O Santander elevou a recomendação para as ações ordinárias da Petrobras de neutro para compra e o preço-alvo de R$ 35 para R$ 60, diante das boas perspectivas operacionais e dos potenciais ganhos que os acionistas devem ter, ao abrir caminho para dividendos extraordinários.

Os analistas Yuri Pereira, Eduardo Muniz e Nicole Alonso afirmam que o nível atual da cotação (as ações fecharam o pregão de quarta-feira, 20 de maio, a R$ 49,68) não reflete a combinação de crescimento previsto na produção de petróleo e gás, redução dos riscos na parte de refino e indícios de que a companhia apresentará bons níveis de retorno de caixa.

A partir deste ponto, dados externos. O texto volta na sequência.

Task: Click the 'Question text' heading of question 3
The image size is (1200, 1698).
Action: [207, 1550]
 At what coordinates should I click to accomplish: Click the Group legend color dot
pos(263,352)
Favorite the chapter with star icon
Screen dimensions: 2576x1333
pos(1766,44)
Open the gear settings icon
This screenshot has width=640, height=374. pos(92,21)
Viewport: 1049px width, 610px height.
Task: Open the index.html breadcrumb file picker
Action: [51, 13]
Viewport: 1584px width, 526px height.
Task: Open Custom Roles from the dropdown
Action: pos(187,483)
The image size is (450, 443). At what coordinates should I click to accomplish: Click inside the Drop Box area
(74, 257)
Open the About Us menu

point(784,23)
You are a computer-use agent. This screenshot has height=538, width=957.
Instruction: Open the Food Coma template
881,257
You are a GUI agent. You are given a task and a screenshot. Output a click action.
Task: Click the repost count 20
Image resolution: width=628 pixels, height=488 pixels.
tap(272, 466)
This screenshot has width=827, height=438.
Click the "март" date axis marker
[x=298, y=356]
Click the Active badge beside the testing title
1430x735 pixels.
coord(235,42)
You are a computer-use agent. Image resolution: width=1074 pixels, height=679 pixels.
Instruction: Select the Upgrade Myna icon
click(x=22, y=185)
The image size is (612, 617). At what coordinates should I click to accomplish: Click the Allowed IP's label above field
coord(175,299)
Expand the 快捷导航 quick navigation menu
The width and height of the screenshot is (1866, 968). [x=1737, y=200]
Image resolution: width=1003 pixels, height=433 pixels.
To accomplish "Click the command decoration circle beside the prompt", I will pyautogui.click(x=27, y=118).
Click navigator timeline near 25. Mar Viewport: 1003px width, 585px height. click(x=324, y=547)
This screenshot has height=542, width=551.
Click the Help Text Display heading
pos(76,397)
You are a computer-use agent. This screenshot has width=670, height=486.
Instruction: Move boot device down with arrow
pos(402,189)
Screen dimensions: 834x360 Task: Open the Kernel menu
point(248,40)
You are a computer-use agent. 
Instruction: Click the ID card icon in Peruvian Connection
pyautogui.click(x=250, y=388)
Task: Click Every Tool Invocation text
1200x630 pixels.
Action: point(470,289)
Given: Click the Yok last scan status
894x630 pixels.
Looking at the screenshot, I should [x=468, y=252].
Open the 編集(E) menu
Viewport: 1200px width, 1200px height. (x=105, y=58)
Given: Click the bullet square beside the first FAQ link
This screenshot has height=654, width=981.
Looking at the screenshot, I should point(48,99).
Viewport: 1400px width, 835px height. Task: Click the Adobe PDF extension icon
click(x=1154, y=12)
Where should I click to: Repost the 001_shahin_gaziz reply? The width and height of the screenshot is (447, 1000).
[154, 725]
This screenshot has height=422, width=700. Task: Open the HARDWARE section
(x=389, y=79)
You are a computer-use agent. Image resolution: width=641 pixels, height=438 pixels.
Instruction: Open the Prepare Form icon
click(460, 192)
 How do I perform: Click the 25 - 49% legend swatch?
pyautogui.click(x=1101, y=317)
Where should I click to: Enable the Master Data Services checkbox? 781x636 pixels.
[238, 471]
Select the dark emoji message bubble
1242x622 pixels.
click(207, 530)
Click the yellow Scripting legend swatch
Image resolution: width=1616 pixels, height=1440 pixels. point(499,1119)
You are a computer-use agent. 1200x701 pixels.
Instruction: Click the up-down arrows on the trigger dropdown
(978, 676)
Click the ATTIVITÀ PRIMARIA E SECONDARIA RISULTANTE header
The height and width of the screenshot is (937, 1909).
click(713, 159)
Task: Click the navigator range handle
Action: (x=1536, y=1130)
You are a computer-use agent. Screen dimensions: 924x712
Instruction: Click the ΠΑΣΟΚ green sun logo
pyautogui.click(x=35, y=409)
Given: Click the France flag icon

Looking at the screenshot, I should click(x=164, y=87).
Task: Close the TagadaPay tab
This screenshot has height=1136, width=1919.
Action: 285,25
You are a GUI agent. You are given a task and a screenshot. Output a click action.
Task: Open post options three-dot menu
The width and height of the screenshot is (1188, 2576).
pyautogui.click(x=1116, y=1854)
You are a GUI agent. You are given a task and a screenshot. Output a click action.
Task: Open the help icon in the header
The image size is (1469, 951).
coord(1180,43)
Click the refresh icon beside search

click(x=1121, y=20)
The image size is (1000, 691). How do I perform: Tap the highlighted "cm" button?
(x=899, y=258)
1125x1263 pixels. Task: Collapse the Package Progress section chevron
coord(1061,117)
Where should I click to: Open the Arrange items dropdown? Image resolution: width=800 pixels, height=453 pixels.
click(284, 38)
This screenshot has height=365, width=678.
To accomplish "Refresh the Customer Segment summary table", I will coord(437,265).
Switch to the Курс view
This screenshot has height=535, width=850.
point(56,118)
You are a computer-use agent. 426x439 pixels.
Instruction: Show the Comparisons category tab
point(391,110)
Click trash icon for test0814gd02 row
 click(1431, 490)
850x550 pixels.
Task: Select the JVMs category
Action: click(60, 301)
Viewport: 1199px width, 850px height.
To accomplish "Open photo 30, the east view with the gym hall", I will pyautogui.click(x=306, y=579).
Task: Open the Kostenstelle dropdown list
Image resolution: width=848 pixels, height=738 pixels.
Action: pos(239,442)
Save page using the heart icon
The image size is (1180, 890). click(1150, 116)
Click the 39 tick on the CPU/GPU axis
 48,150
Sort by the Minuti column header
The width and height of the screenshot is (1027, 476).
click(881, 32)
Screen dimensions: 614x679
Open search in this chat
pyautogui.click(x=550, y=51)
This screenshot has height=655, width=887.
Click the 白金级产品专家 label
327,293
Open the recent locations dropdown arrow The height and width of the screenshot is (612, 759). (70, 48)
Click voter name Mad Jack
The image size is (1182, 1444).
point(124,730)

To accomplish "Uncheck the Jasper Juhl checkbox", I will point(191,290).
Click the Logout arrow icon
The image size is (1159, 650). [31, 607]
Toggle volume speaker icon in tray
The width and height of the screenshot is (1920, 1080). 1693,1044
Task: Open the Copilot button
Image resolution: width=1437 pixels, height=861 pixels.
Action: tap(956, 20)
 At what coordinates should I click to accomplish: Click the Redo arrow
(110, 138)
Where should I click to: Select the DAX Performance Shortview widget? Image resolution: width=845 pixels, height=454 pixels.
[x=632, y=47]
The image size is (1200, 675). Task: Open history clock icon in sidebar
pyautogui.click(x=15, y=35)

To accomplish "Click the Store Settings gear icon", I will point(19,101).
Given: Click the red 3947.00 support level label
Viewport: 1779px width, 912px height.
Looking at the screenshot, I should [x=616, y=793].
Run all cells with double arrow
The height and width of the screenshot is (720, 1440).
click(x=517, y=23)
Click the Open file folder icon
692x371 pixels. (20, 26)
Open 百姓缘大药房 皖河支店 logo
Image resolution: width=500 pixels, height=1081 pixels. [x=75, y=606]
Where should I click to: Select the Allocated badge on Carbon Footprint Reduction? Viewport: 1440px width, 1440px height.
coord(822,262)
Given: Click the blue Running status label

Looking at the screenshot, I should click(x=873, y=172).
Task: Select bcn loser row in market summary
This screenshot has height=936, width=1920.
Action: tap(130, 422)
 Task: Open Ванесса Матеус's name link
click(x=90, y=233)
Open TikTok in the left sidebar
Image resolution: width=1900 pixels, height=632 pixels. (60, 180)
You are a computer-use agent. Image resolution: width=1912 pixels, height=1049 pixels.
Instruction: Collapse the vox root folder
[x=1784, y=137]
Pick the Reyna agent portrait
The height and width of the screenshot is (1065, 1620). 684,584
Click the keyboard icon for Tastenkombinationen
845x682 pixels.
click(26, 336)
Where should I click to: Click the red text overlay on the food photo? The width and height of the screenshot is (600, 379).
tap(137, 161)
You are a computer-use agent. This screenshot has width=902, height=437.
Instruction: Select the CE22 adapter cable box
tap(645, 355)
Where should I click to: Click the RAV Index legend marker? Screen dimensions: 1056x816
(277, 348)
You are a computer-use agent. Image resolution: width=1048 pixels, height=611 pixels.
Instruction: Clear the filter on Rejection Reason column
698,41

“Para nós, resultados mais robustos na área de exploração e produção – apoiados por uma aceleração mais rápida das FPSOs, pela possibilidade de revisões positivas nas projeções de produção e pelos altos preços do petróleo – deverão mais do que compensar a expectativa de menor rentabilidade da gasolina, enquanto os subsídios governamentais ajudarão a limitar as perdas no refino, principalmente no diesel”, diz trecho do relatório.

Os analistas do Santander veem um potencial upside nos números da área de exploração e produção da Petrobras, acima do projetado pela empresa, considerando o forte desempenho no primeiro trimestre, quando foram registrados 2,6 milhões de barris por dia, e os 2,7 milhões de barris por dia apurados em abril.

Segundo eles, isso sugere que a produção de 2026 provavelmente ficará mais próxima do limite superior da projeção da administração de 2,5 milhões de barris por dia, na casa dos 2,6 milhões de barris diários, um aumento de 9% em relação ao ano anterior.

O aumento da produção ocorreria em um momento em que os preços do barril de petróleo estão em alta por conta da guerra contra o Irã. Os analistas consideram que o preço do petróleo do tipo Brent deve fechar o ano em torno de US$ 88 o barril, acima dos US$ 65 projetados anteriormente. Para o próximo ano, a cotação foi elevada em 14%, para US$ 80.

Esse cenário faria a Petrobras registrar uma receita de US$ 88,4 bilhões com a área de exploração e produção, um valor 48% maior do que o esperado inicialmente.

Pelo lado do refino, os analistas do Santander calculam que o subsídio de aproximadamente R$ 1,12 por litro do governo ao diesel deve ajudar a compensar o fraco desempenho da gasolina e de outros produtos, permitindo à Petrobras apresentar resultados praticamente estáveis no segmento de downstream em 2026.

“Esperamos que os resultados mais fortes em exploração e produção e o desempenho neutro em relação ao ano anterior no setor de refino em 2026 mais do que compensem os riscos de despesas de capital e fusões e aquisições potencialmente maiores do que o esperado”, diz trecho do relatório.

Sobre essa questão das despesas de capital, os analistas do Santander citam que a companhia vem sinalizando maior interesse pelo mercado de etanol, tema incluído em recentes planos de negócios. Eles destacaram ainda que a companhia pode acabar envolvida em uma eventual reestruturação financeira da Braskem, algo que ainda não está claro.

O resultado dessa combinação de fatores é um rendimento ajustado do fluxo de caixa livre para o acionista perto de 12% e um dividend yield de 9,5% neste ano, além de abrir caminho para dividendos extraordinários.

“Em nossa opinião, as discussões sobre dividendos extraordinários poderão ressurgir no próximo Plano 2027-31, em meio a uma perspectiva mais favorável para o preço do petróleo”, diz trecho do relatório. “Estimamos espaço para até cerca de US$ 2 bilhões em dividendos extraordinários em 2027.”

Por volta das 16h03, as ações ordinárias da Petrobras subiam 0,72%, a R$ 50,04. No ano, os papéis acumulam alta de 55%, levando o valor de mercado a R$ 613,7 bilhões.